SCOTLAND’S decision to remain part of the UK has been welcomed by the business community, includiing financial institutions, industry bodies and professional services firms.
Standard Life, the Edinburgh-based pensions and insurance giant that had threatened to move south in the event of Scottish independence, said it “respected” the decision of the Scottish people but recognised that further constitutional change is very likely following the clear result of the referendum.
“We will consider the implications of any changes for our customers and other stakeholders in our business to ensure their interests are represented and protected. As a large company based in Scotland, Standard Life is ready to contribute to this process,” it said in a statement.
In February, Standard Life said it had drawn up contingency, which included preparations to shift operations and personnel from its Edinburgh headquarters – where it has been for 189 years – as a “precautionary measure to ensure continuity of our businesses’ competitive position”.
The firm warned that unless issues around currency, Scotland’s membership of the EU, the shape and role of the monetary system, arrangements for financial services regulation and consumer protection, the approach to individual taxation – especially around savings and pensions – were left unresolved, it could force a relocation south of the border in the event of Scotland’s independence.
And while many of those issues will no longer be a problem, advisers are warning it does not mean it’s a case of as-you-were.
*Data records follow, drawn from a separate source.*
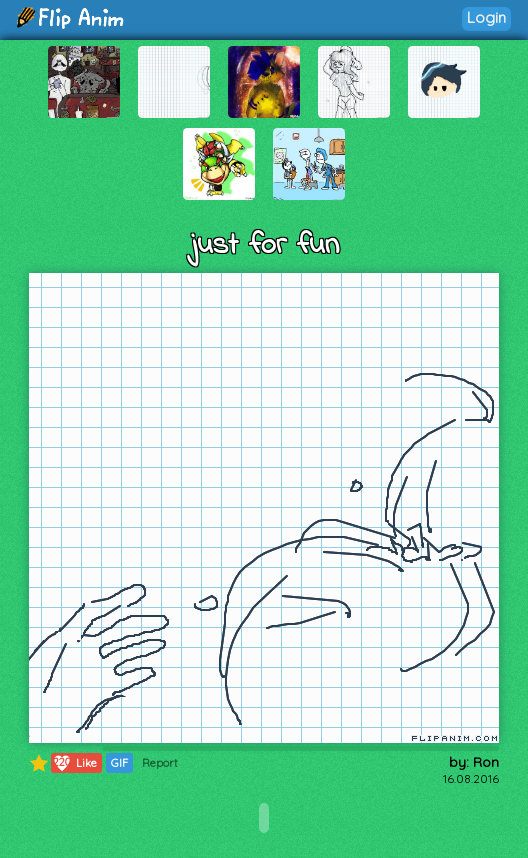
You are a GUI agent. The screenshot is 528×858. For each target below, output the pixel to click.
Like (74, 763)
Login (486, 17)
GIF (119, 763)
Following the ‘no’ vote Britain’s small and medium sized businesses are still likely to be faced with changes to the business landscape. The increased devolution of powers to Scotland, promised in the last weeks of the campaign will give the Scottish Parliament control over certain aspects of the Scottish tax system.
“For the first time individuals living in Scotland and Scottish businesses could pay taxes at different rates to those in force within the rest of Great Britain. These potentially differing rates are likely to have the largest impact in the borders, where small and medium-sized businesses could be faced with an uneven playing field when competing commercially or vying to recruit and retain top talent,” said Richard Rose, tax partner at accountants BDO.
Mike Kennedy, partner at actuarial, administration and consultancy services provider Barnett Waddingham said the promise of additional powers for Edinburgh made by David Cameron means sectors such as pensions “should not rest easy”.
“The Scottish Parliament was promised additional powers from Westminster in the run-up to the vote and it is likely that they will seek to use them. If differences arise in legislation and taxation between Scotland and the rest of the UK, this will lead to complications for administering schemes with members in both regions, and therefore increased costs,” he said.